**Work task**
Where "agent" occurs in a line of the entries below, copy that line.

**Material shown**
▶
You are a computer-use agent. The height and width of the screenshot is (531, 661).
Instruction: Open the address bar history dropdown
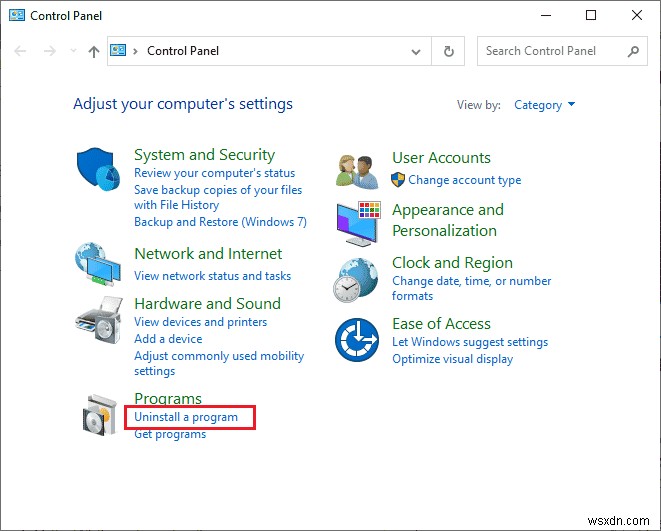(x=417, y=51)
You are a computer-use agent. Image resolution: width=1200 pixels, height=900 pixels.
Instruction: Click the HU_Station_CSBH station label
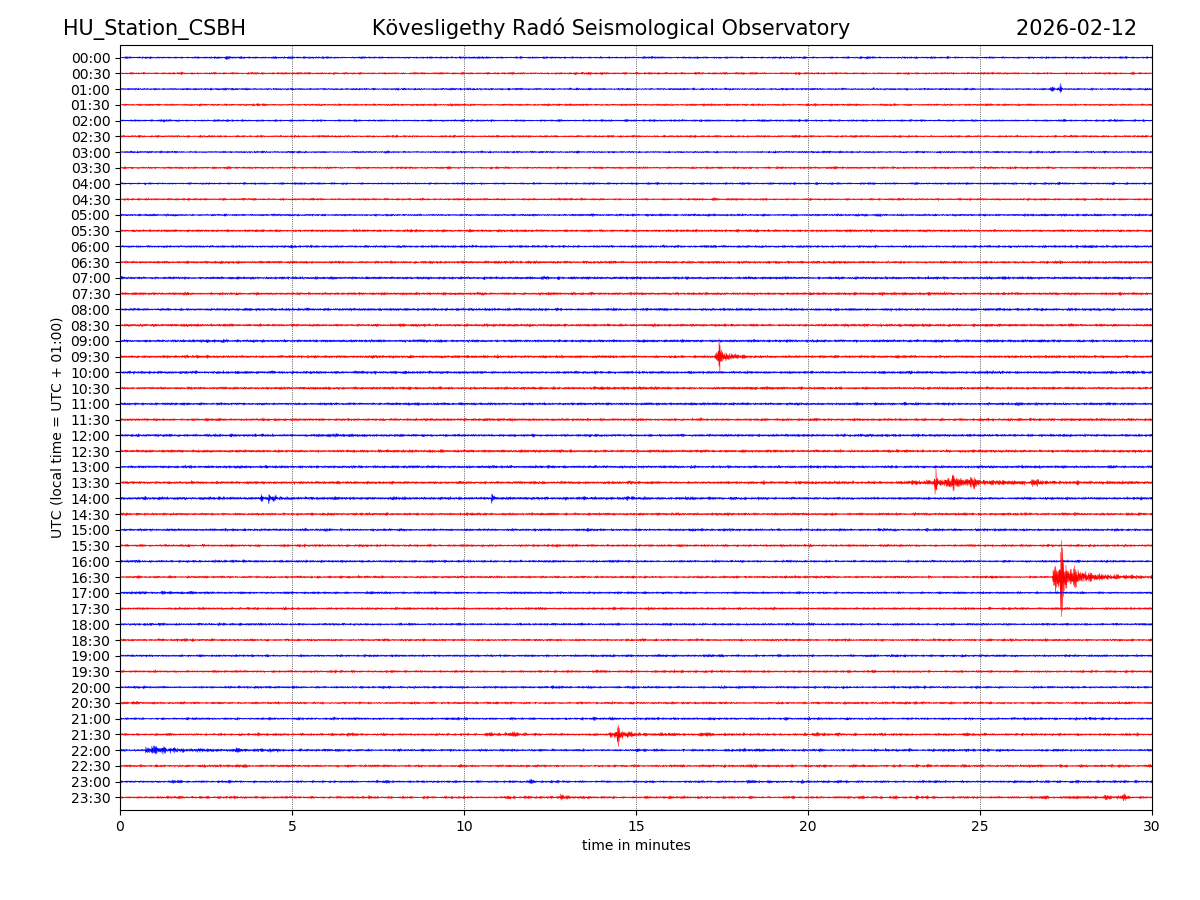pyautogui.click(x=154, y=28)
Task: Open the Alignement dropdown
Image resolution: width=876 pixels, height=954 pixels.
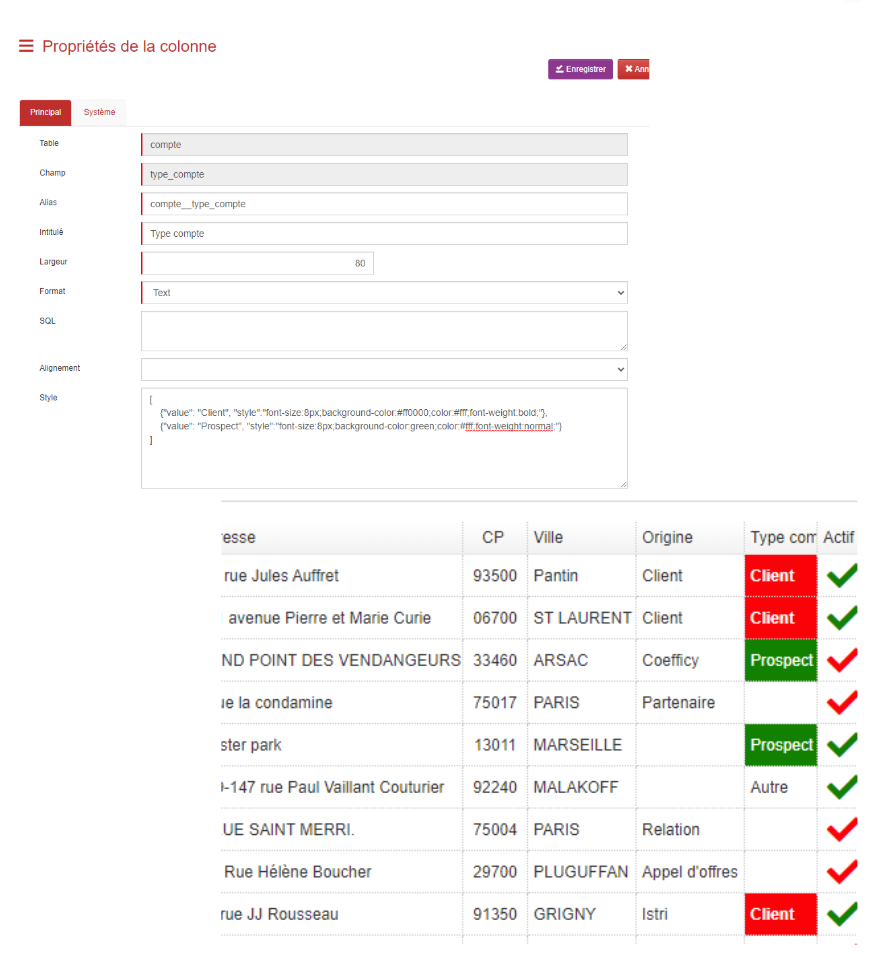Action: point(384,369)
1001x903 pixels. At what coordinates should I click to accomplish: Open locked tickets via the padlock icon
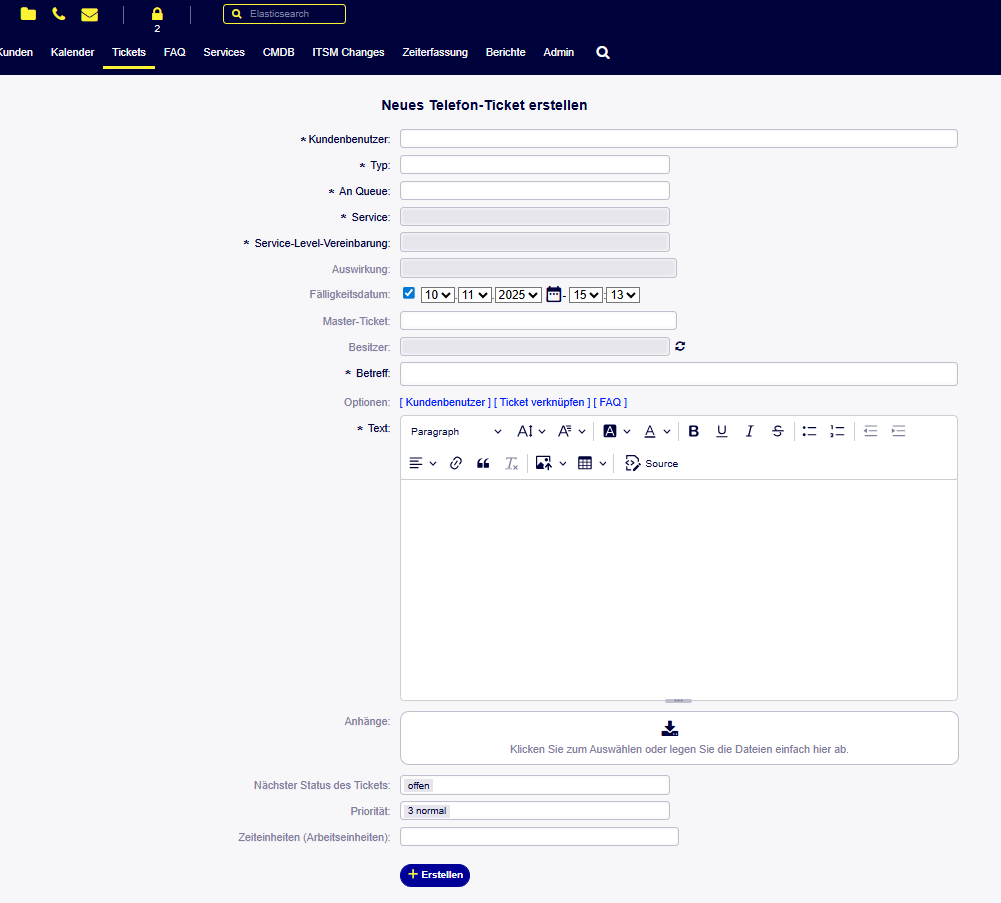[157, 14]
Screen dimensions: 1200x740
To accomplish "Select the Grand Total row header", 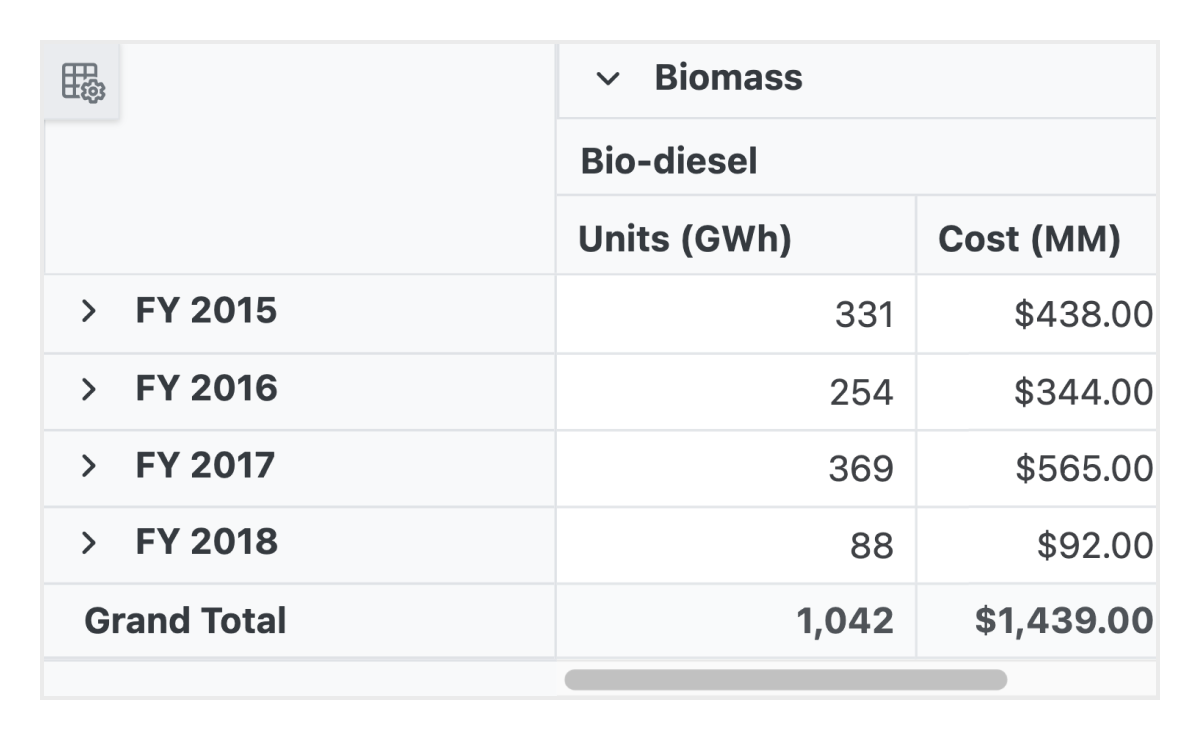I will tap(186, 621).
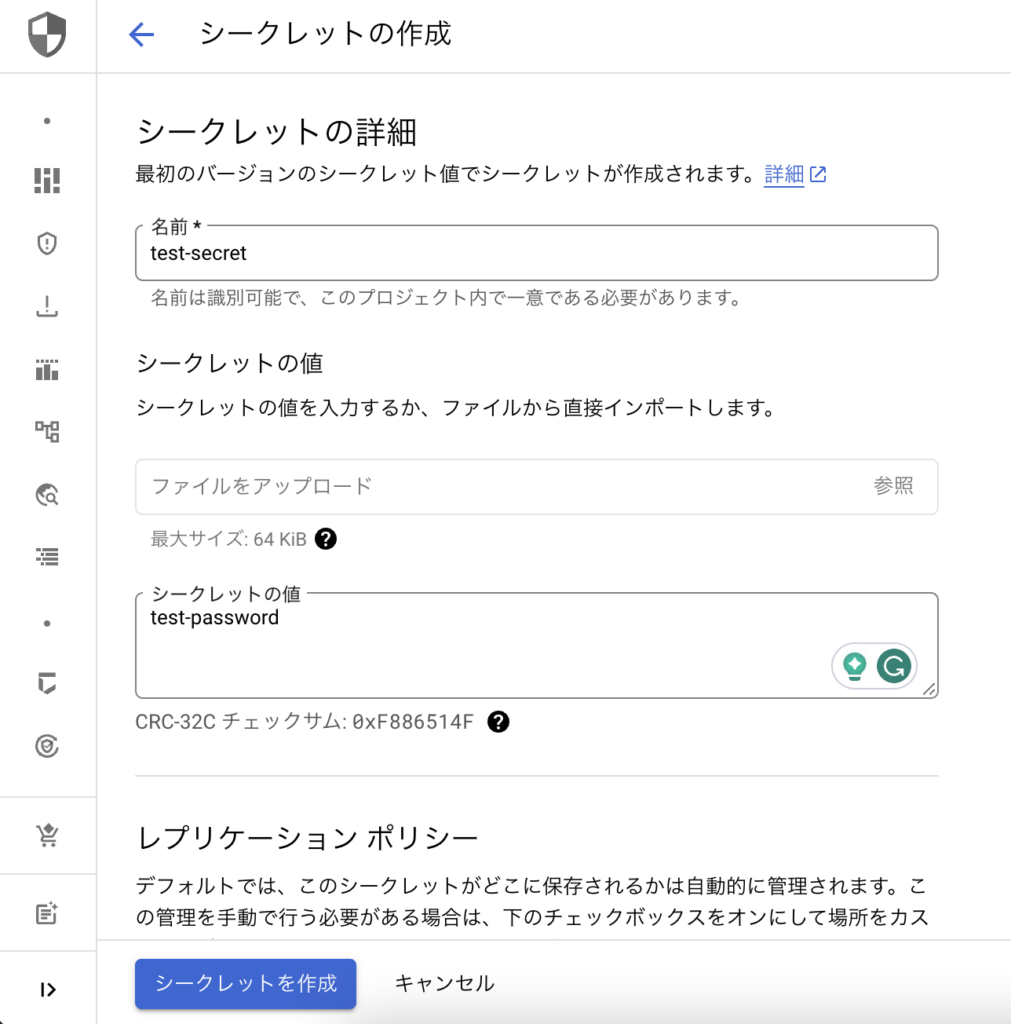The width and height of the screenshot is (1011, 1024).
Task: Click the 名前 field containing test-secret
Action: point(537,253)
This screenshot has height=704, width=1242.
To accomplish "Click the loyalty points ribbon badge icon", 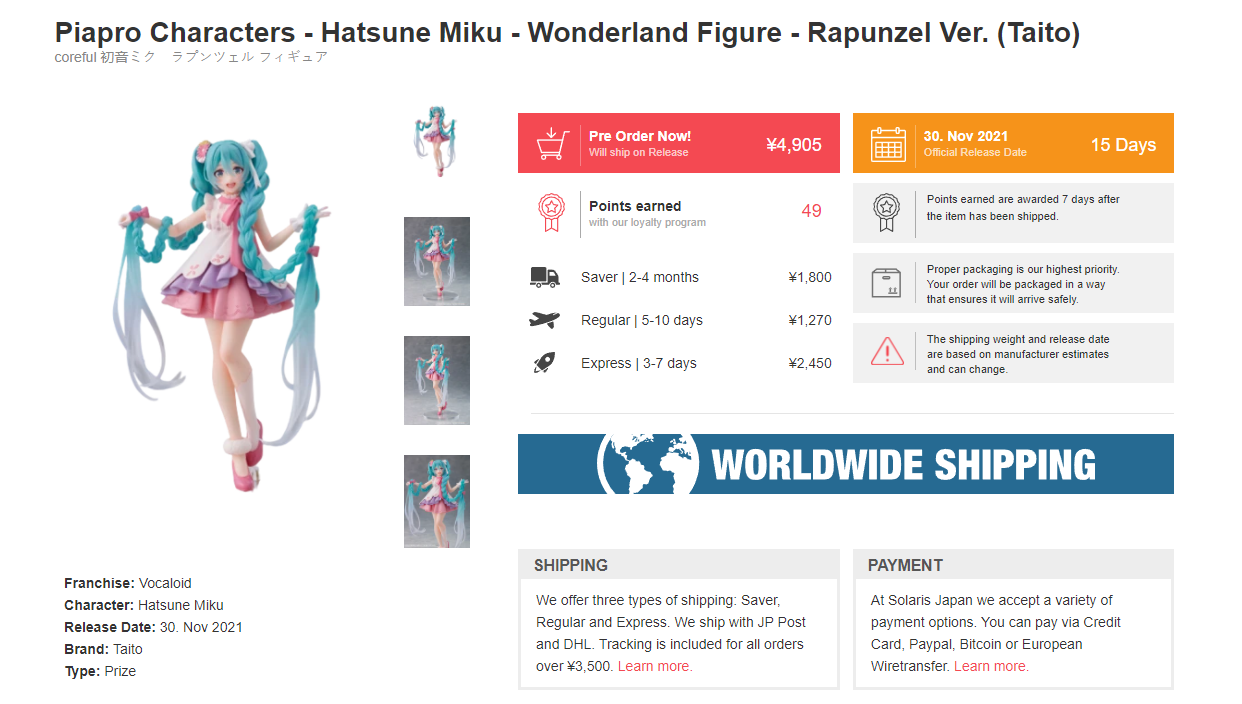I will click(550, 212).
◀
**Output for this exercise**
You are a computer-use agent. The height and width of the screenshot is (531, 661).
You are a computer-use agent. Image resolution: width=1200 pixels, height=900 pixels.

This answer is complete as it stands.